# START OF Data shown

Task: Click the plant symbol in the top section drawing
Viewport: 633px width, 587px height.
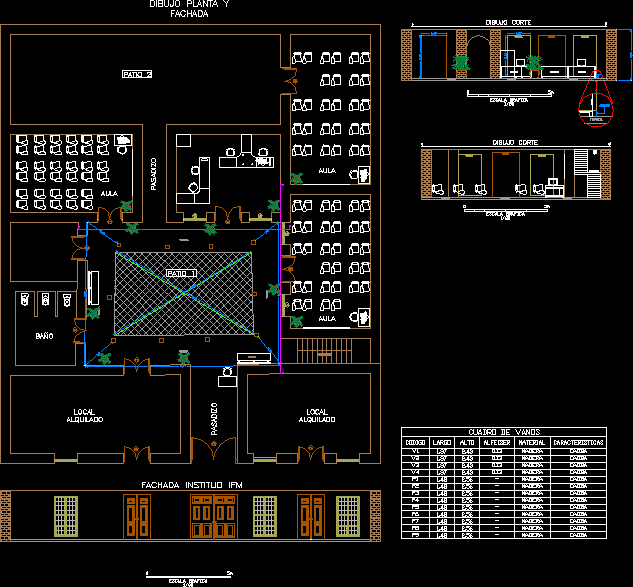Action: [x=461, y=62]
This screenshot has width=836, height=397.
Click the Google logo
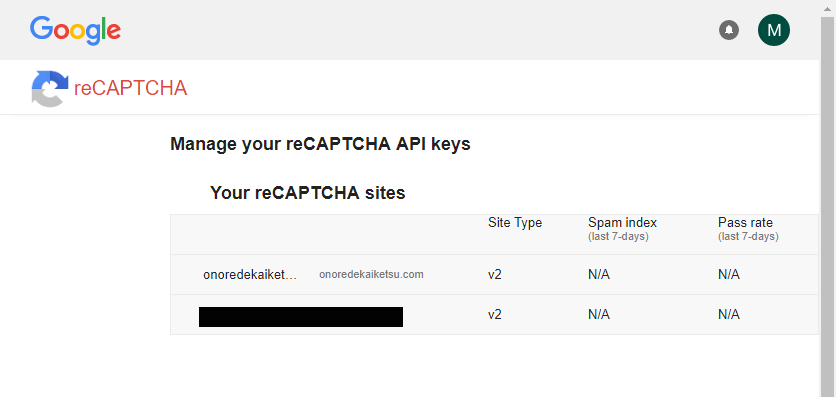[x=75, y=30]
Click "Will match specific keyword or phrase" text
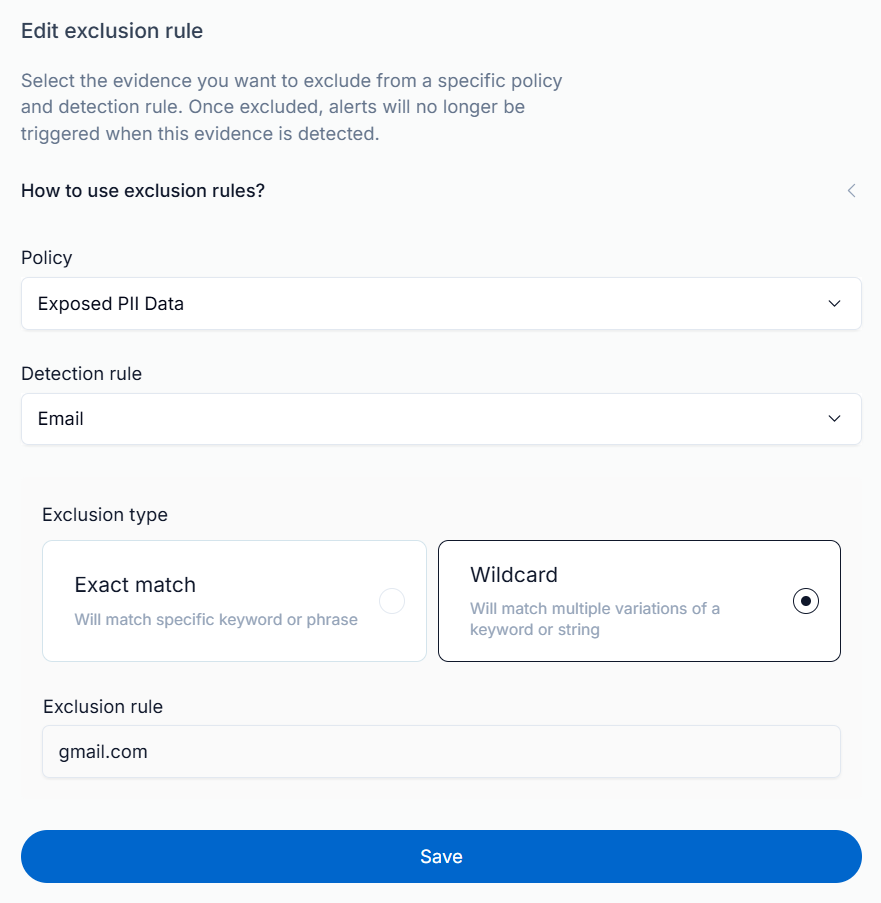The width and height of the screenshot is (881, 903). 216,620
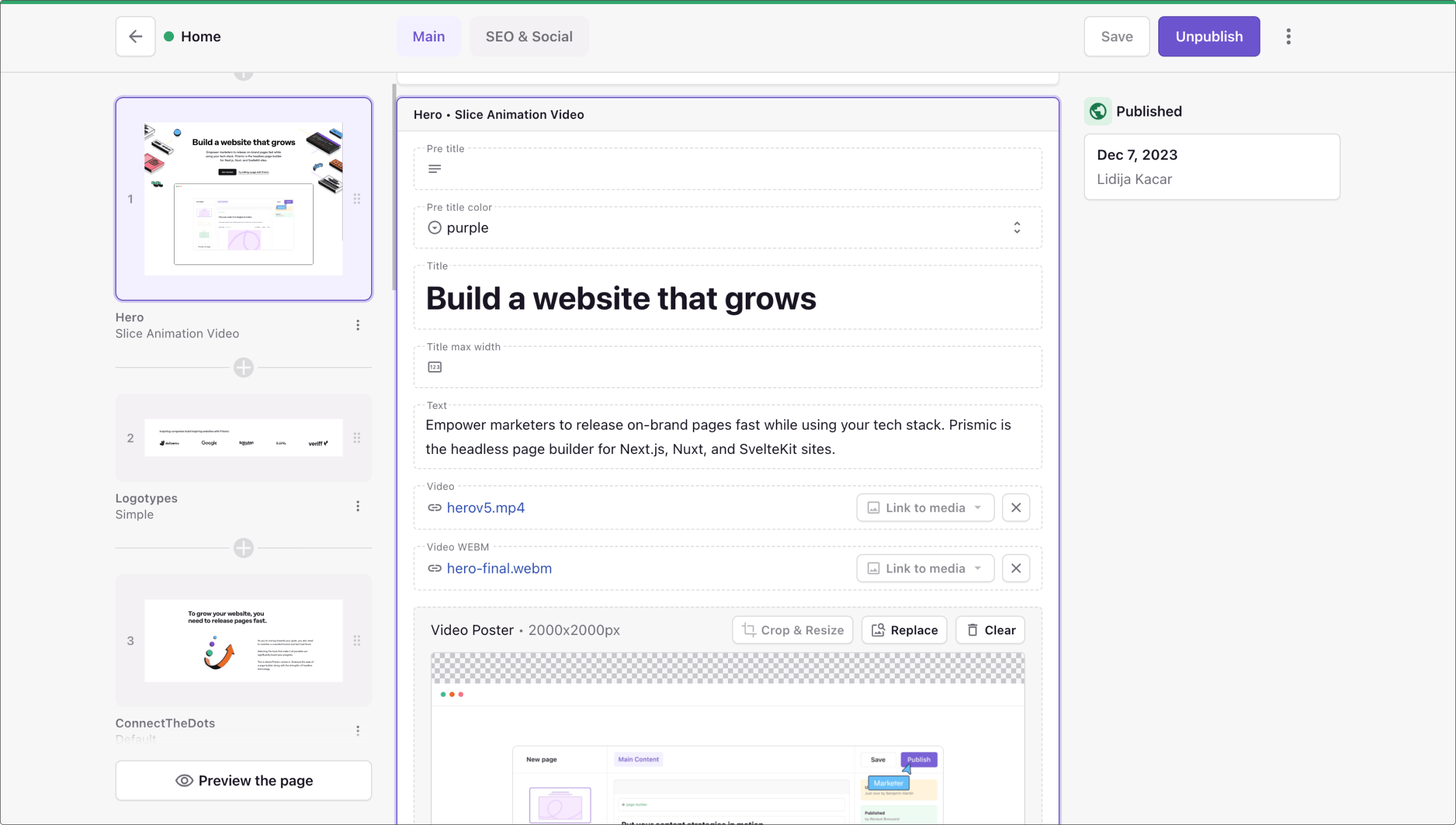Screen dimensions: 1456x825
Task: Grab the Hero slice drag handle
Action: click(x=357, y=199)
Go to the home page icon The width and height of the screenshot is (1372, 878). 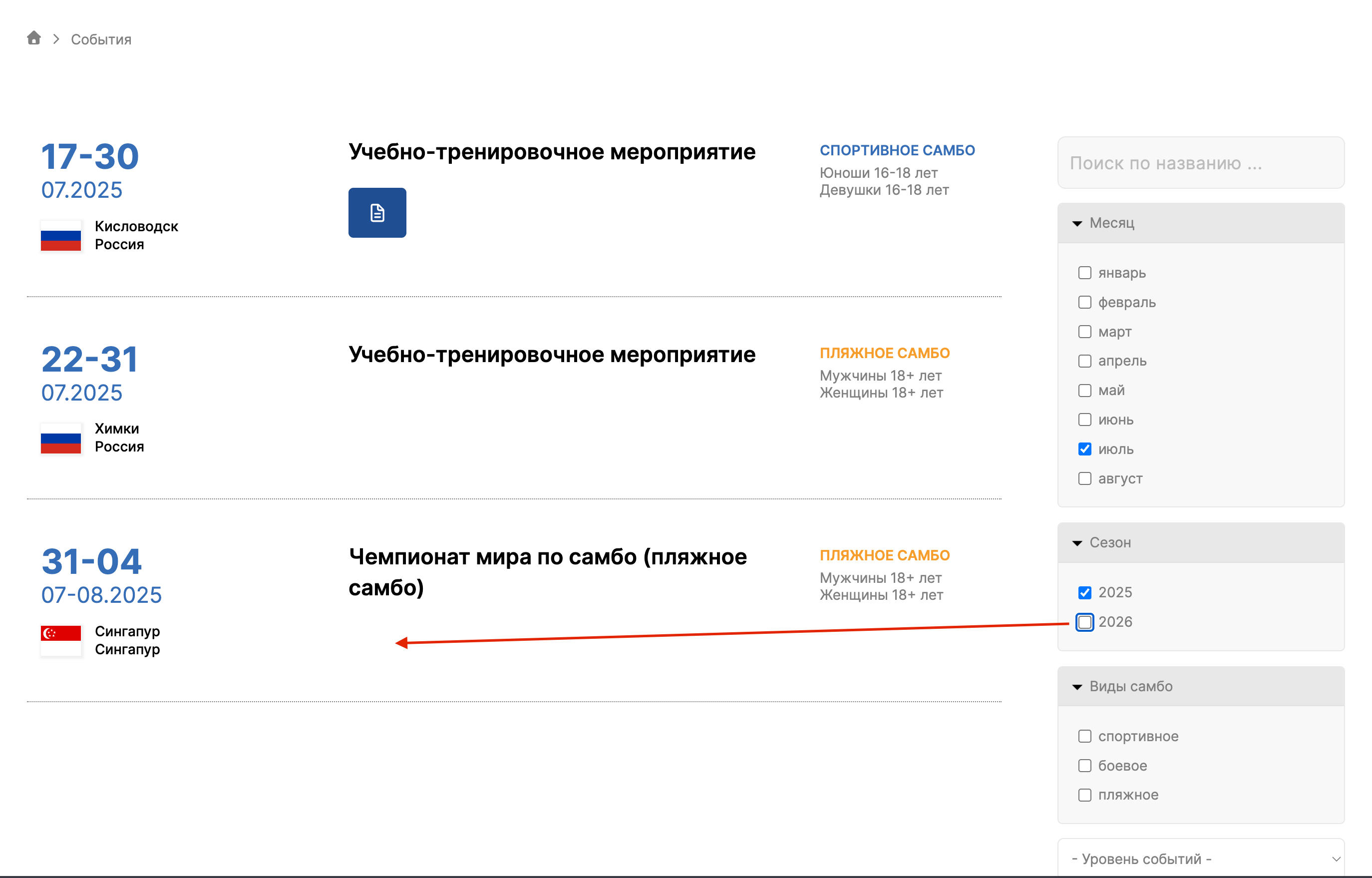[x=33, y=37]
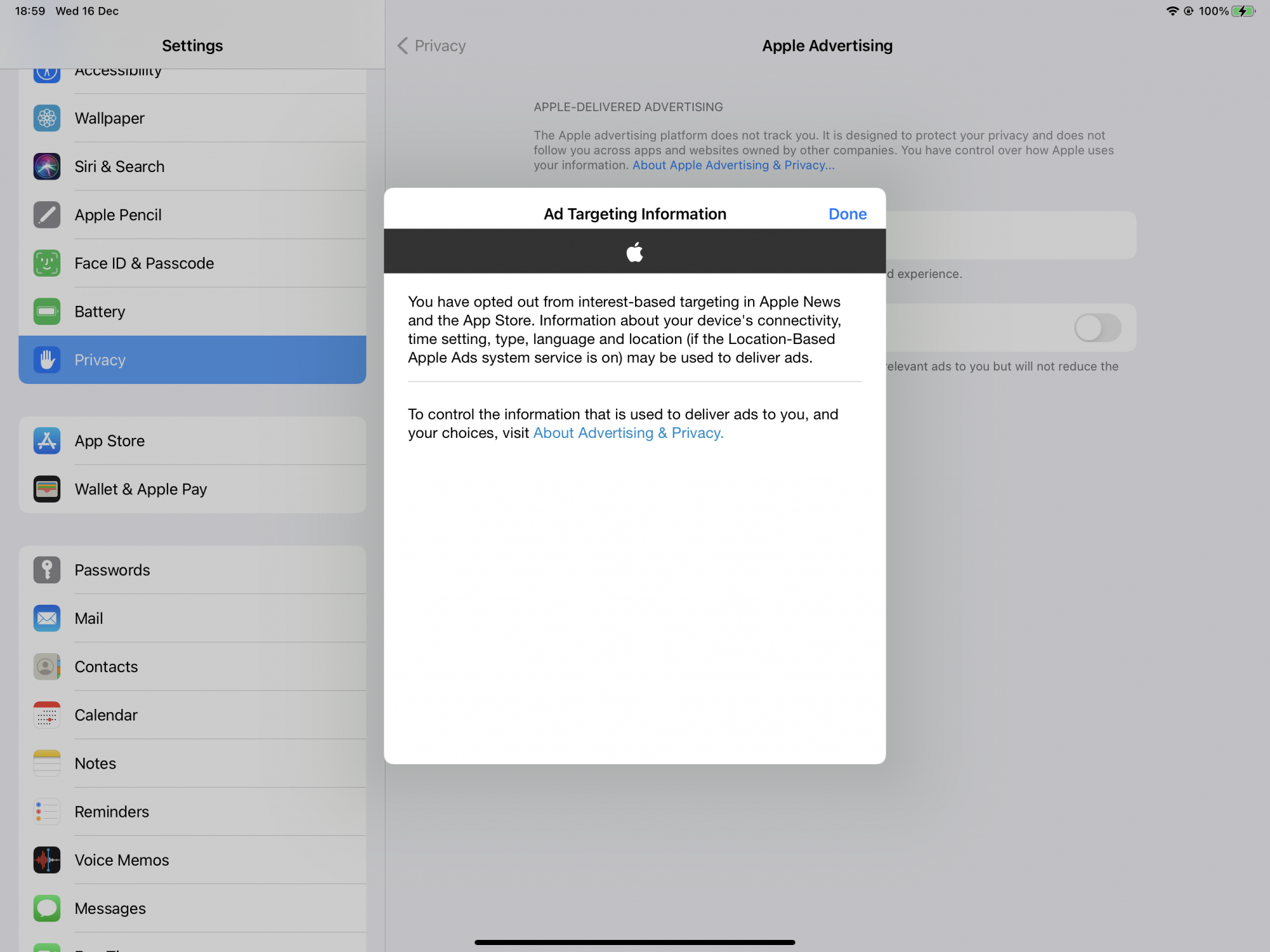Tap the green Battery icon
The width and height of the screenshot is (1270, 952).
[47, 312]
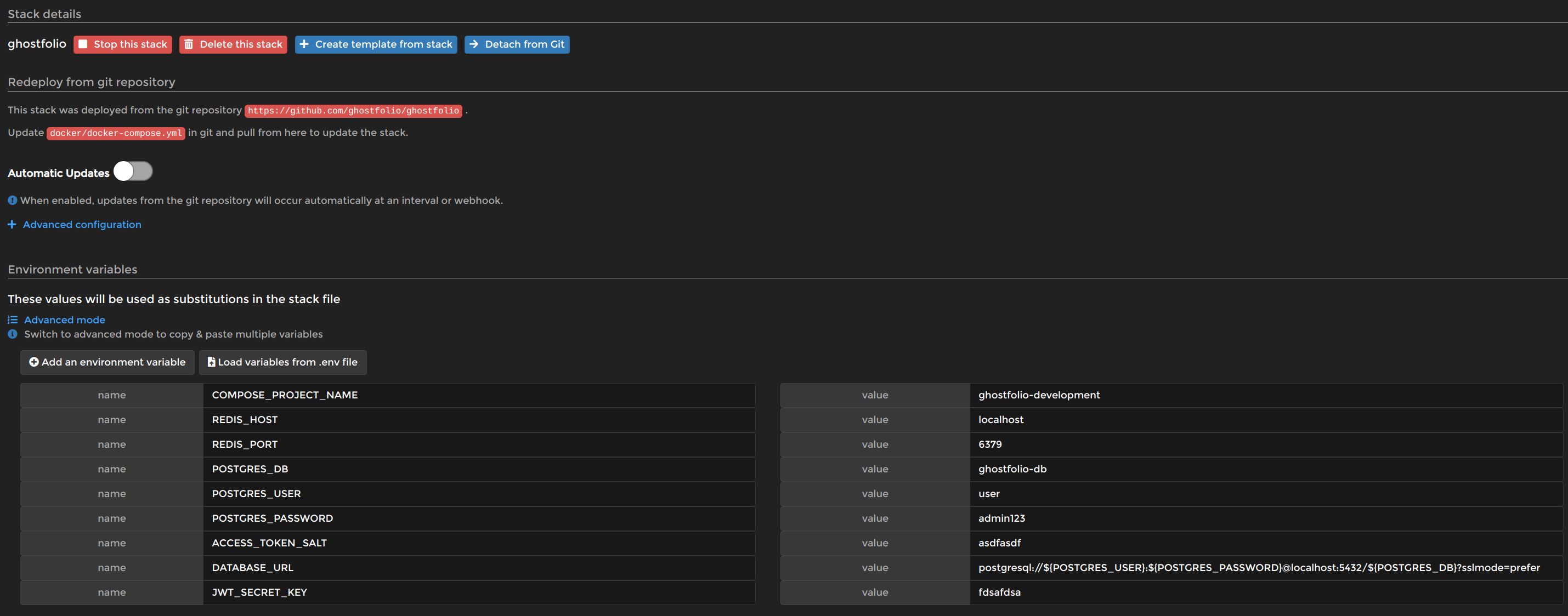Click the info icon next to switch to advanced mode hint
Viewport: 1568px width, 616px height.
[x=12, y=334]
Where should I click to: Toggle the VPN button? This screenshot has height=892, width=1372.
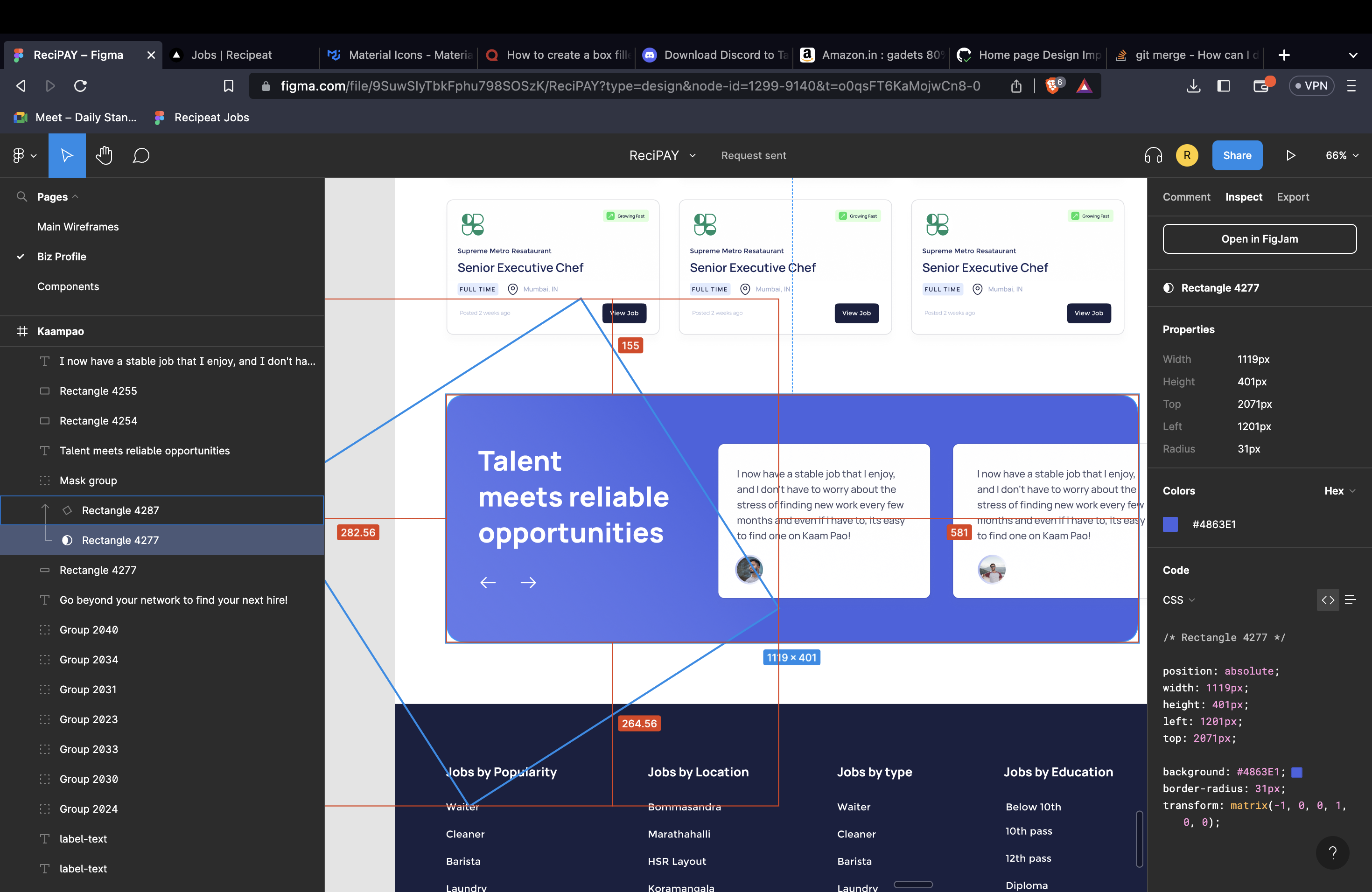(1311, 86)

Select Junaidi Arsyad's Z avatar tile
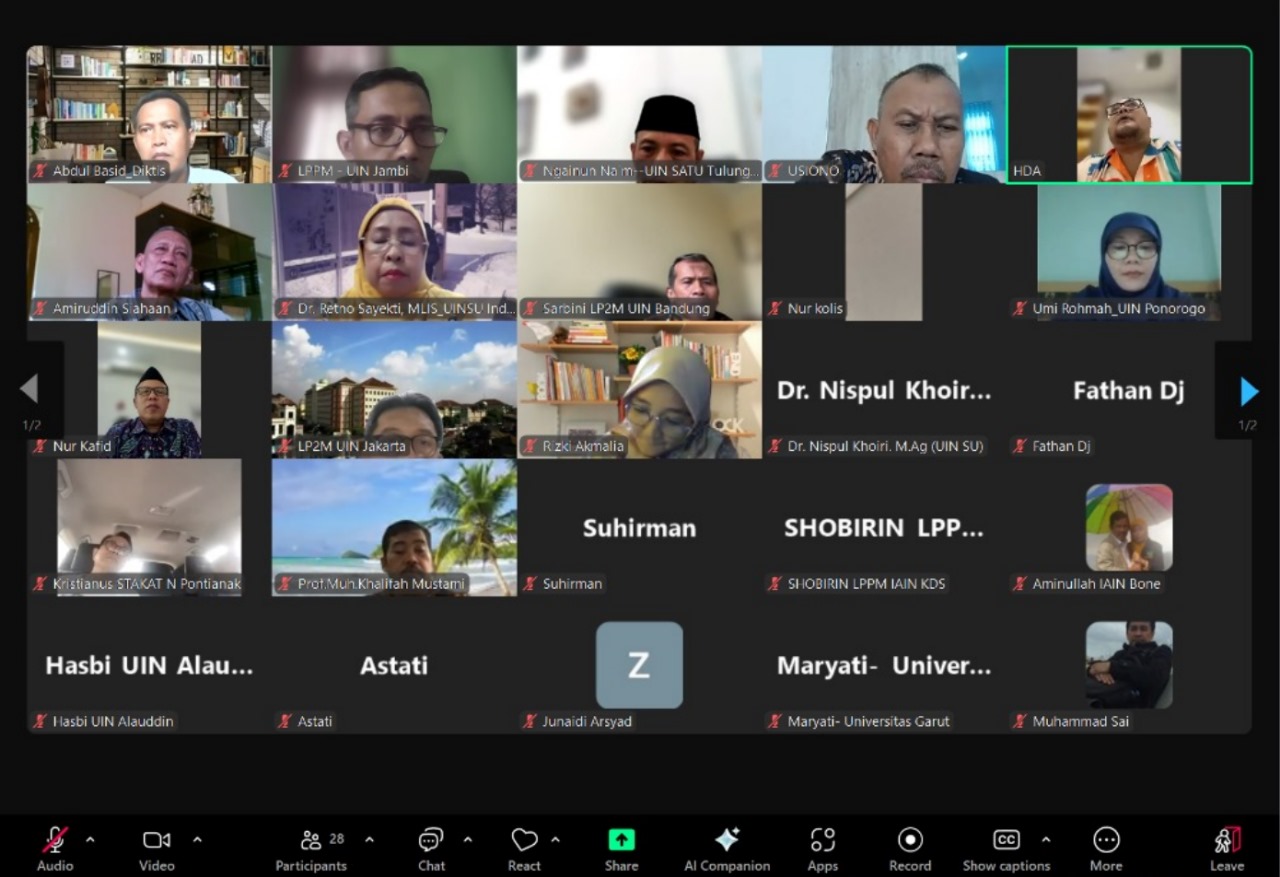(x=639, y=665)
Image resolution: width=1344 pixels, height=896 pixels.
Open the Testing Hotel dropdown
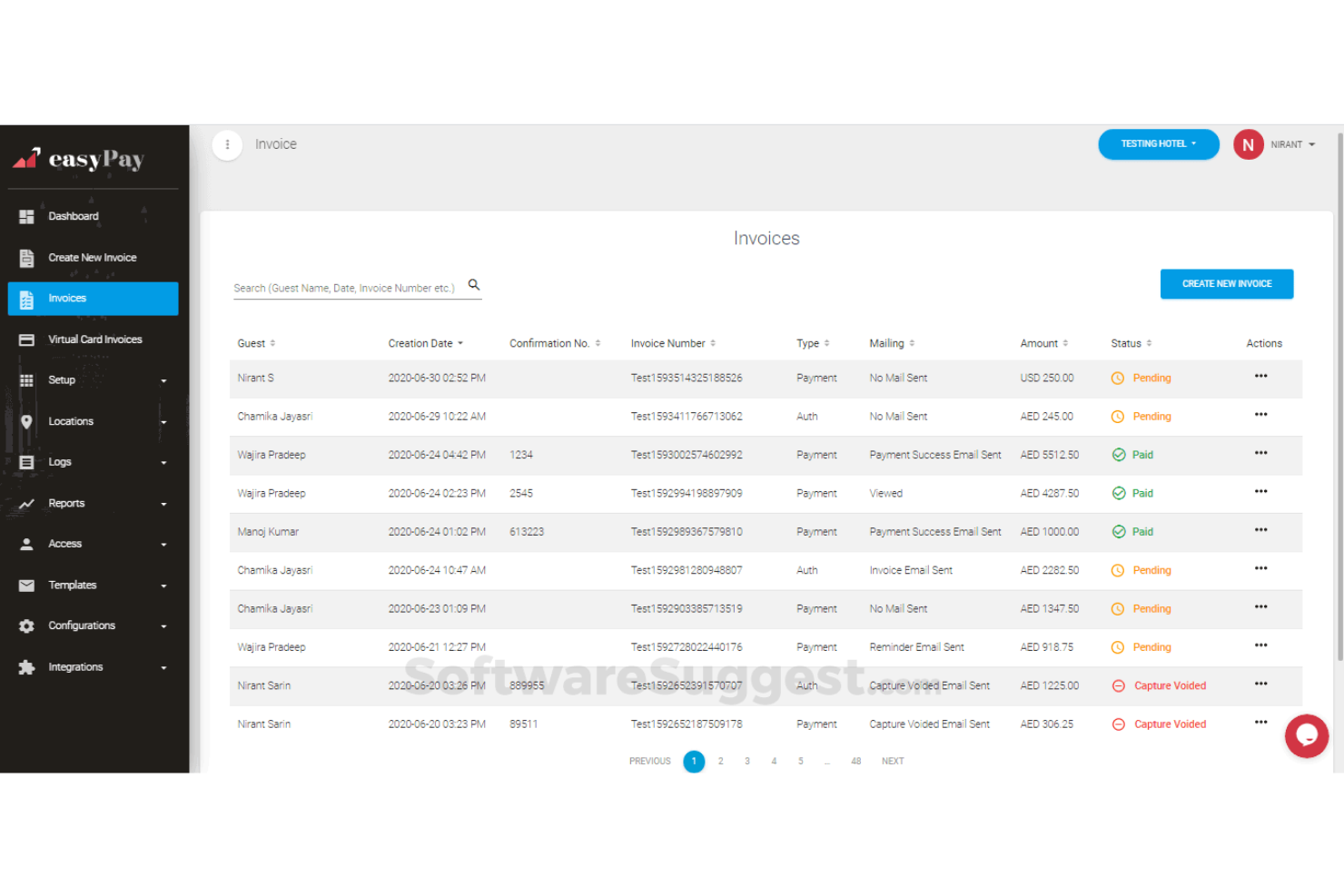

# END OF Data shown

Task directions ▸
Extract each line of the listing above that contains the string "This". Matching is case-sensitive.

Reply ▸
This screenshot has width=836, height=397.
Where should I click to: Toggle the VPN button? This screenshot has height=892, width=1372.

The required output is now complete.